Our structured approach helps reduce the most common risks in both programmes, including incomplete documentation, missed deadlines, and procedural errors, while giving investors continuity throughout the entire process.
Key takeaways: Portugal vs Italy Golden Visa
- Portugal and Italy grant Golden Visa investors residence permits valid for 2 years, with renewal options and a future path to permanent residence and citizenship.
- The minimum investment in both countries starts at €250,000. In Portugal, this amount applies to a cultural donation; in Italy — to an innovative startup, which is the most popular option there.
- In Portugal, the most common route is the purchase of investment fund units worth at least €500,000.
- Both countries allow the inclusion of a spouse and parents, but Portugal accepts children up to 26, while Italy sets the limit at 18, except in cases of disability.
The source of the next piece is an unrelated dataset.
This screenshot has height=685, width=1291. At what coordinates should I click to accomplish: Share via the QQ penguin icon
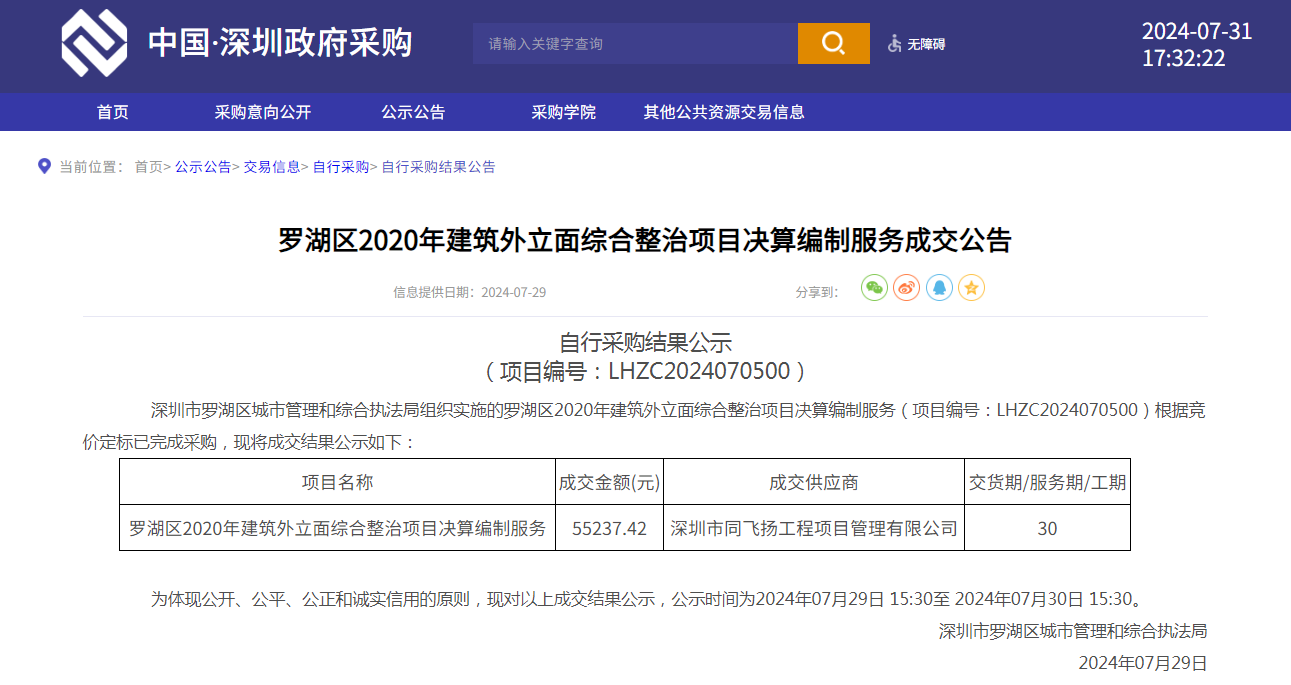point(939,288)
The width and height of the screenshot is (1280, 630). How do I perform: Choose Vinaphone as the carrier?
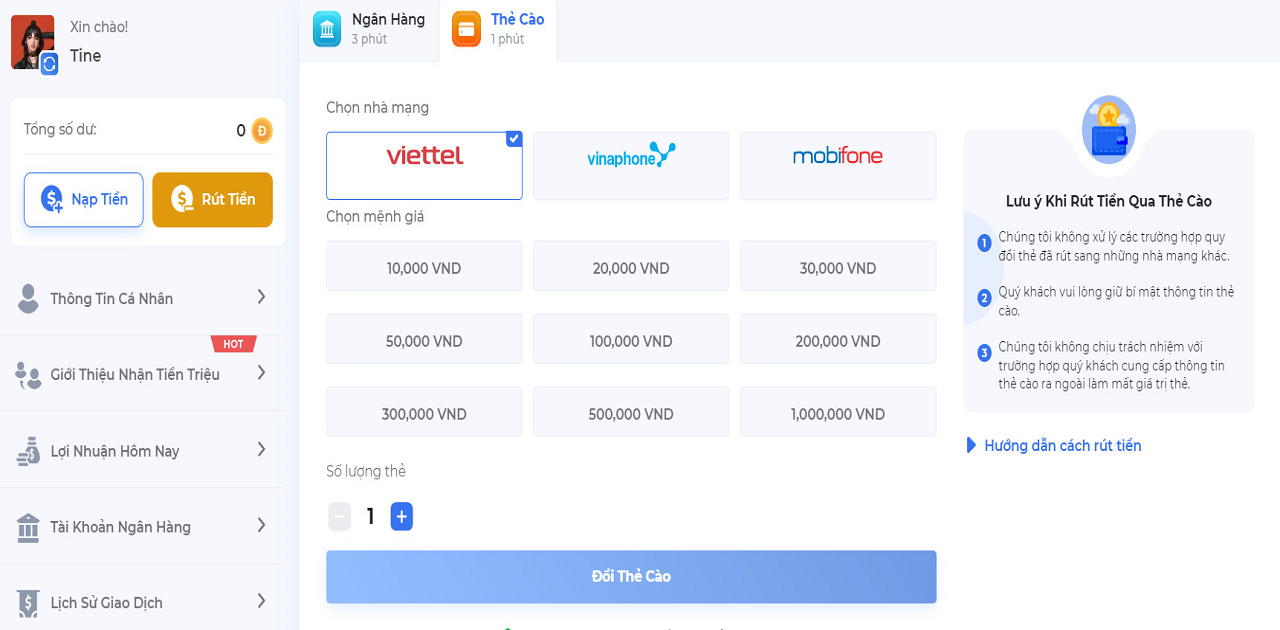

- The stay requirement also creates a clear distinction: Portugal requires 7 days per year, while Italy does not impose a minimum stay for residence. For citizenship, Portugal keeps the same low threshold, while Italy requires continuous residence and genuine ties to the country.
- For processing speed, Italy is faster, with timelines of around 4 months compared to about 12 months in Portugal.
- Both programmes provide visa-free travel across the Schengen Area, as well as the right to live, work, run a business, and access healthcare and primary education within the country.